Don’t buy WestRock Company (NYSE: WRK) for its next dividend without doing these checks


WestRock Company (NYSE: WRK) is set to trade off dividend within the next 4 days. The ex-dividend date occurs one day before the record date, which is the day on which shareholders must be on the books of the company to receive a dividend. The ex-dividend date is important because every time a stock is bought or sold, the transaction takes at least two business days to settle. In other words, investors can buy WestRock shares before November 9 in order to be eligible for the dividend, which will be paid on November 23.

The company’s upcoming dividend is US $ 0.25 per share, continuing the past 12 months when the company distributed a total of US $ 0.96 per share to shareholders. Based on the value of last year’s payouts, the WestRock stock has a sliding return of around 2.1% on the current price of $ 48.42. If you are buying this company for its dividend, you should know if WestRock’s dividend is reliable and sustainable. It is necessary to see if the dividend is covered by the profits and if it increases.

Check out our latest analysis for WestRock

Dividends are usually paid out of business income, so if a business pays more than it earned, its dividend is usually at risk of being reduced. WestRock’s dividend is not well covered by earnings as the company lost money last year. This is not a lasting state of affairs, so it would be worth investigating whether profits are expected to pick up. Since the company reported a loss last year, we now need to see if it generated enough free cash flow to fund the dividend. If the cash income does not cover the dividend, the company would have to pay dividends in cash to the bank or by borrowing money, which is not sustainable in the long run. The good thing is that dividends were well covered by free cash flow, with the company paying out 13% of its cash flow last year.

Click here to view the company’s payout ratio, as well as analysts’ estimates of its future dividends.

NYSE: WRK Historical Dividend November 4, 2021

Have profits and dividends increased?

When profits fall, dividend companies become much more difficult to analyze and to safely own. If profits fall enough, the company could be forced to cut its dividend. WestRock reported a loss last year, and the general trend suggests that its profits have also declined in recent years, which makes us wonder if the dividend is in jeopardy.

Many investors will assess a company’s dividend yield by evaluating how much dividend payments have changed over time. Over the past 10 years, WestRock has increased its dividend to around 9.6% per year on average.

Get our latest analysis on the health of WestRock’s balance sheet here.

To summarize

Is WestRock an attractive dividend-paying stock, or rather left on the shelf? It’s hard to get used to WestRock paying a dividend despite news of a loss in the past year. However, at least the dividend was covered by free cash flow. It’s not the most attractive proposition from a dividend standpoint, and we would probably drop this one for now.

With that in mind, if WestRock’s low dividend characteristics don’t scare you, it is worth being aware of the risks involved in this business. For example, we found 3 warning signs for WestRock which we recommend that you consider before investing in the business.

If you are in the dividend-paying stock market, we recommend that you check out our list of the highest dividend-paying stocks with a yield above 2% and a future dividend.

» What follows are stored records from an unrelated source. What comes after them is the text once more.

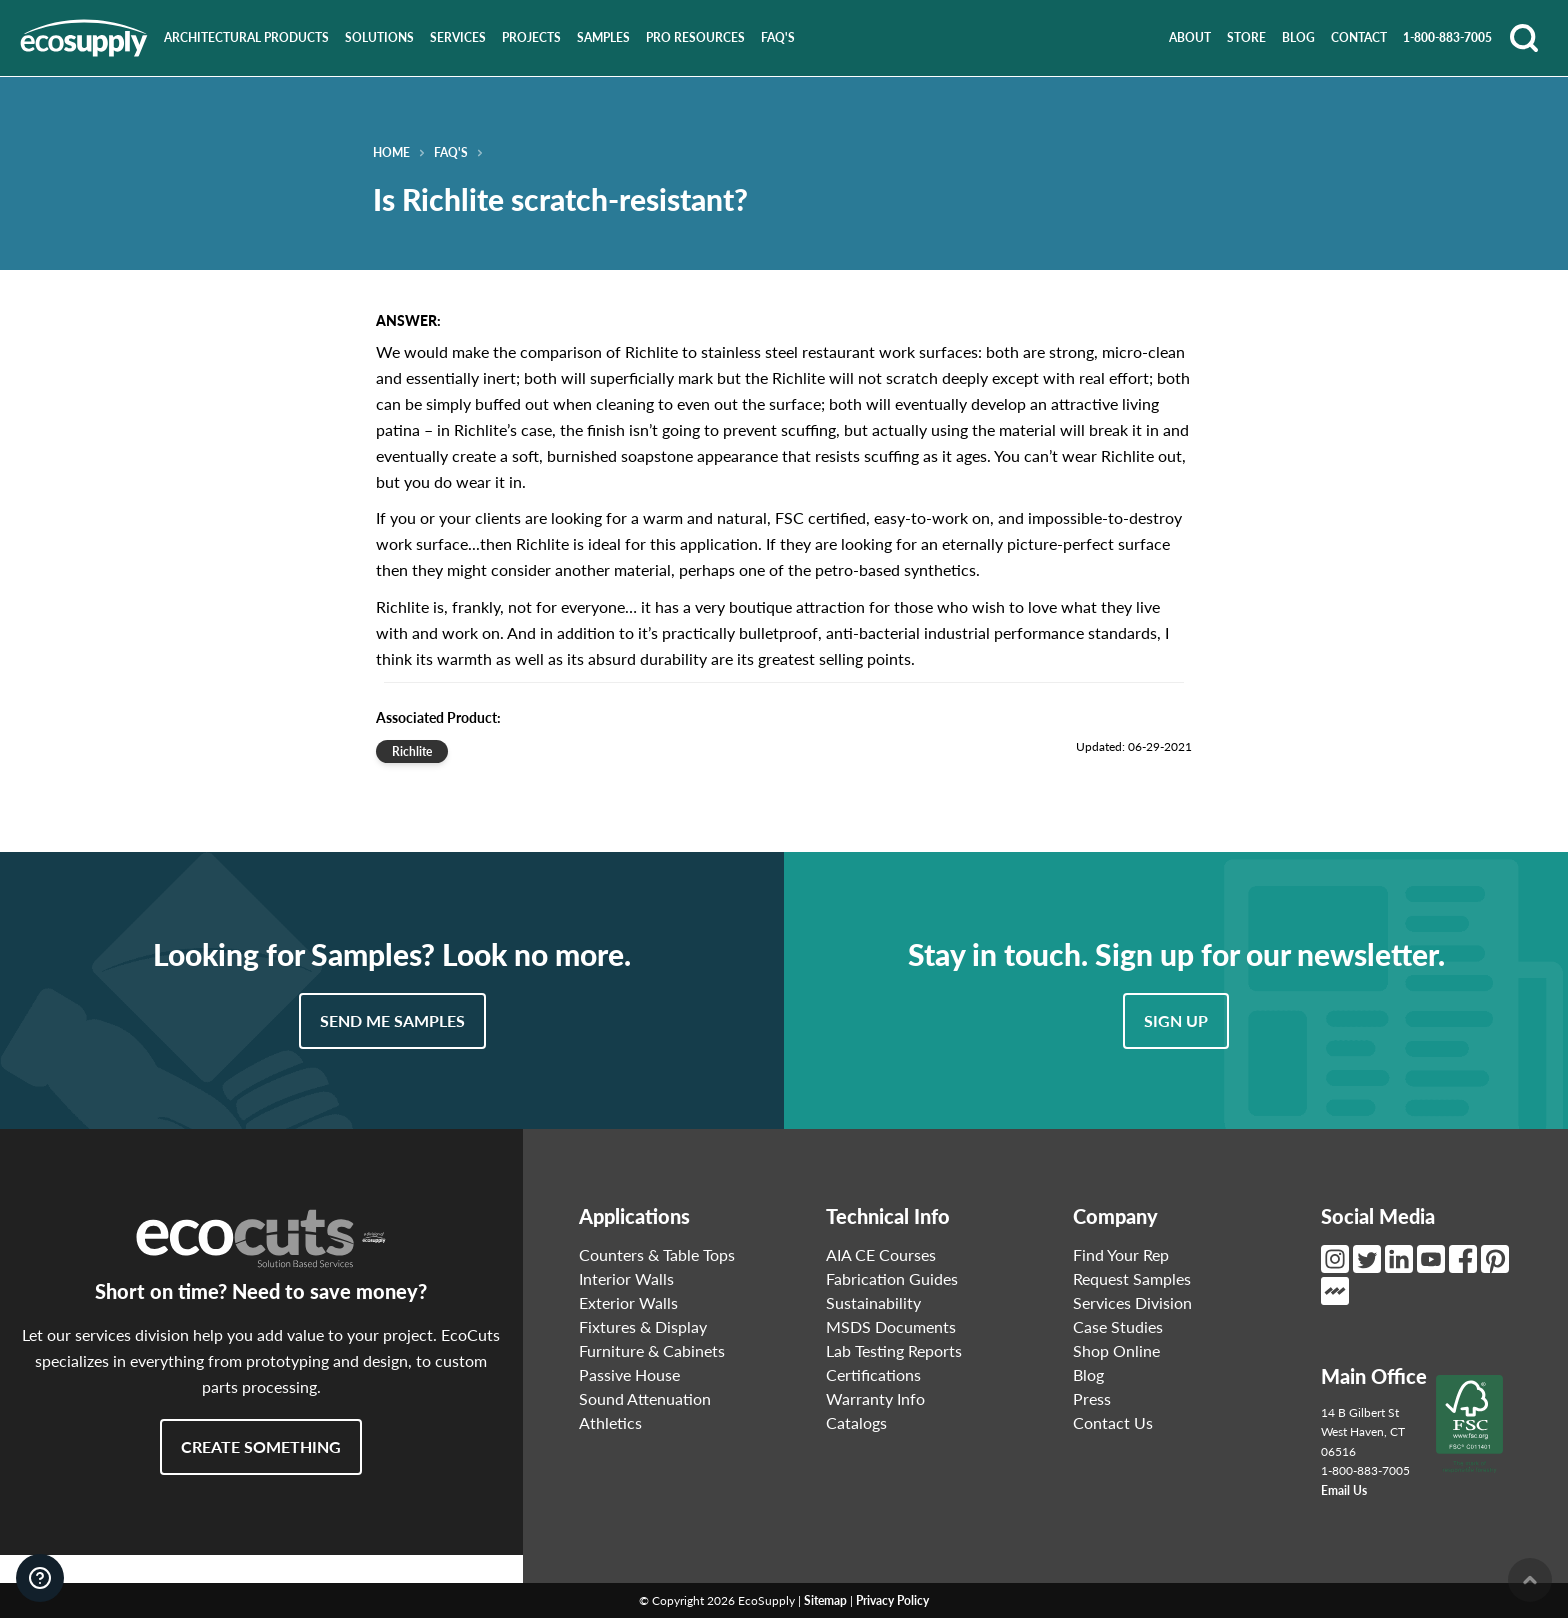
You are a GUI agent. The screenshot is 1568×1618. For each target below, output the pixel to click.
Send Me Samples (392, 1020)
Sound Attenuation (645, 1398)
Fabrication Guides (892, 1278)
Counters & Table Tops (657, 1254)
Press (1092, 1398)
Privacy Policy (892, 1600)
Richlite (412, 751)
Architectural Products (246, 37)
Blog (1298, 37)
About (1190, 37)
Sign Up (1176, 1020)
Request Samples (1132, 1278)
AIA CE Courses (881, 1254)
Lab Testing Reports (894, 1350)
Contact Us (1113, 1422)
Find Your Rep (1121, 1254)
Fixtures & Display (643, 1326)
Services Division (1132, 1302)
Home (391, 153)
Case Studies (1118, 1326)
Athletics (610, 1422)
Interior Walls (626, 1278)
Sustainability (873, 1302)
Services (458, 37)
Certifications (873, 1374)
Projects (531, 37)
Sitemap (825, 1600)
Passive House (629, 1374)
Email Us (1344, 1490)
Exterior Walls (628, 1302)
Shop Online (1116, 1350)
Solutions (379, 37)
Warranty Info (875, 1398)
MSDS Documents (891, 1326)
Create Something (261, 1446)
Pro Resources (695, 37)
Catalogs (856, 1422)
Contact (1359, 37)
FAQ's (778, 37)
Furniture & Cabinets (652, 1350)
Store (1246, 37)
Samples (603, 37)
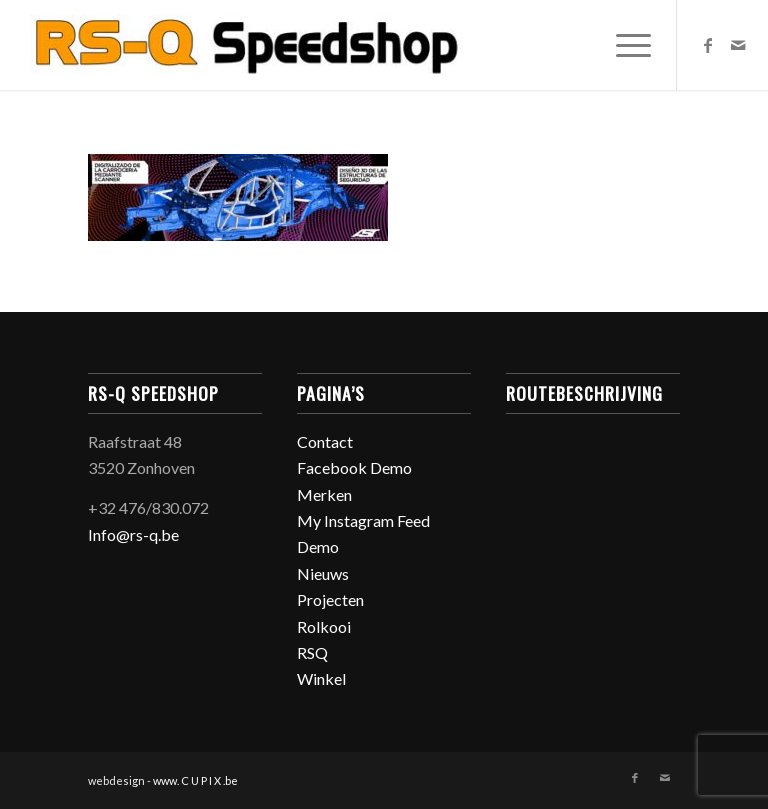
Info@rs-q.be (133, 534)
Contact (325, 441)
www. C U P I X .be (195, 780)
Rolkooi (324, 626)
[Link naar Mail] (738, 45)
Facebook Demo (354, 467)
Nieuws (323, 573)
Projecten (330, 599)
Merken (324, 494)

This Simply Wall St article is general in nature. We provide commentary based on historical data and analyst forecasts using only unbiased methodology and our articles are not intended to be financial advice. It does not constitute a recommendation to buy or sell shares and does not take into account your goals or your financial situation. Our aim is to bring you long-term, targeted analysis based on fundamental data. Note that our analysis may not take into account the latest announcements from price sensitive companies or qualitative material. Simply Wall St has no position in any of the stocks mentioned.